Bonjour et merci d'avance

je pose les choses :
j'ai un forfait 2to iCloud ( donc pas de pb de place)
j'ai 1 iMac en fin de vie... que je doit renouveler
j'ai environ 400 go de photos et video sur ma bibliothèque iPhoto (en fin photo)
l'Option SSD 1to sur un nouveau mac est extrêmement cher 500 euros ...

je voudrai acheter un nouveau mac avec 512go (ou 256) et stocker mon dossier iPhoto sur un disque externe SSD usb c (jusque la je maitrise)

ET que ce disque externe soit automatiquement sauvegardé par iCloud ?

est ce possible recherche depuis qq jour mais je trouve pas de réponse

merci


----------



## Lamahi (28 Septembre 2020)

Bonjour,

dans la barre latérale du Finder (si tu l’as laissé), il y a iCloud Drive. Copie toutes tes photos dans l’iCloud Drive, normalement ça devrait marcher.


----------



## LaJague (28 Septembre 2020)

Attention si ton mac est synchronisé avec ton compte cloud, ce que tu mets sur le cloud ira sur le DD du Mac aussi
C’est une synchronisation pas une sauvegarde


----------



## Lamahi (29 Septembre 2020)

LaJague a dit:


> Attention si ton mac est synchronisé avec ton compte cloud, ce que tu mets sur le cloud ira sur le DD du Mac aussi
> C’est une synchronisation pas une sauvegarde


Ah d’accord désolé pour les mauvaises infos


----------



## Sly54 (29 Septembre 2020)

bicus38 a dit:


> sur un disque externe SSD usb c (jusque la je maitrise)

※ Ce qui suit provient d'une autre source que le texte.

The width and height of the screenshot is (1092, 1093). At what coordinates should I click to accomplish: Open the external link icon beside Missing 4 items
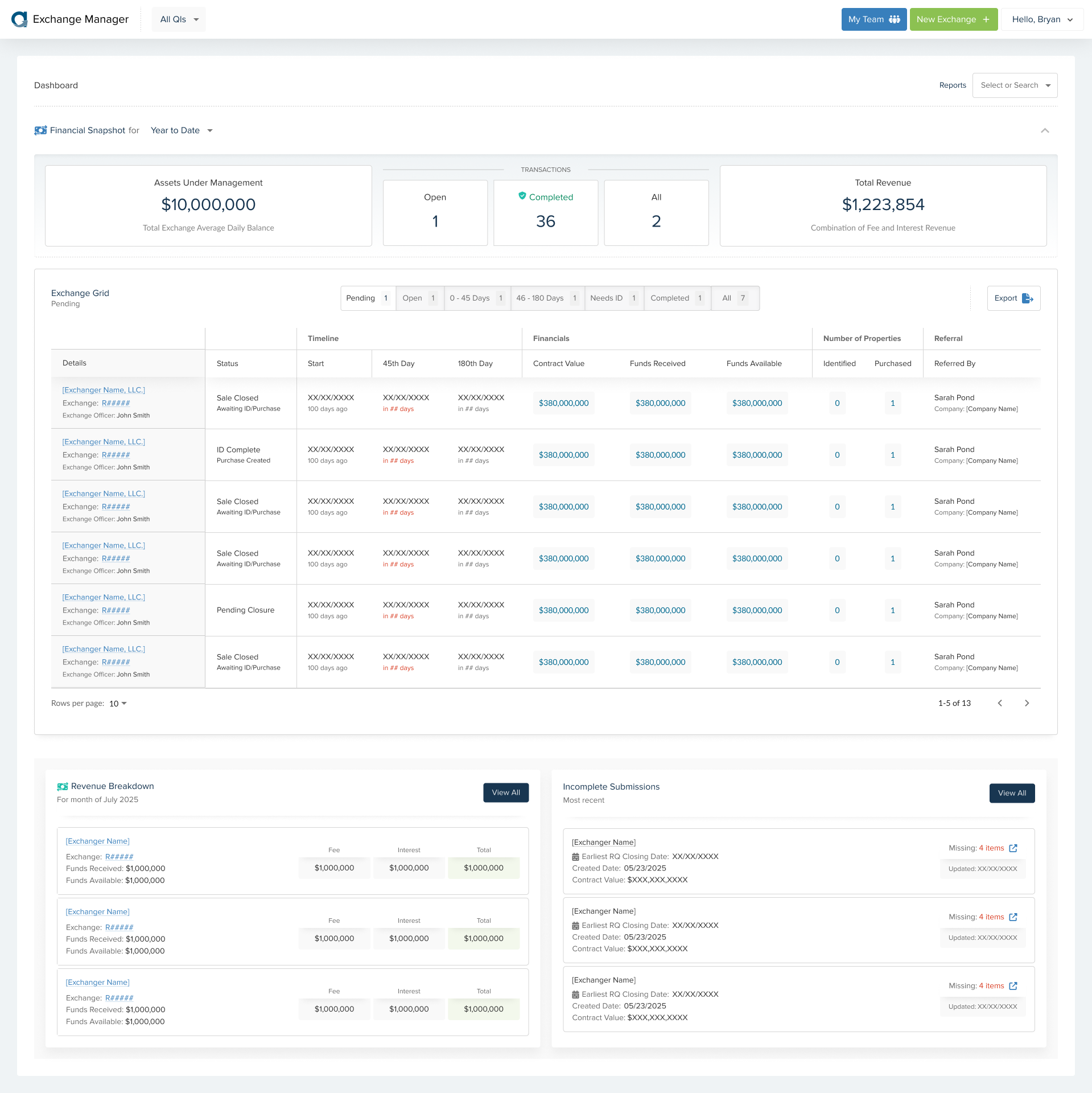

Pour info, lis bien cet article : https://www.journaldulapin.com/2019/01/31/ssd-trim-cache/


----------



## Gwen (29 Septembre 2020)

Alors, déja, iCLOUD N'EST PAS UNE SAUVEGARDE. DONC, IL VAUT MIEUX NE PAS COMPTER DESSUS. 

Ensuite, non, iCloud, je prend pas en charge les disques externes.

Photo aurait pu étre un cas à part, mais dés que tu déplace la bibliotheque un message de désactivation d'iCloud apparait   :-(






Par contre, Photo a la capacité d'optimiser sa photothèque sur un Mac. En gros, l'application garde les images en haute résolution sur iCloud et seule une Prévisualisation est stockée sur ton Mac.


----------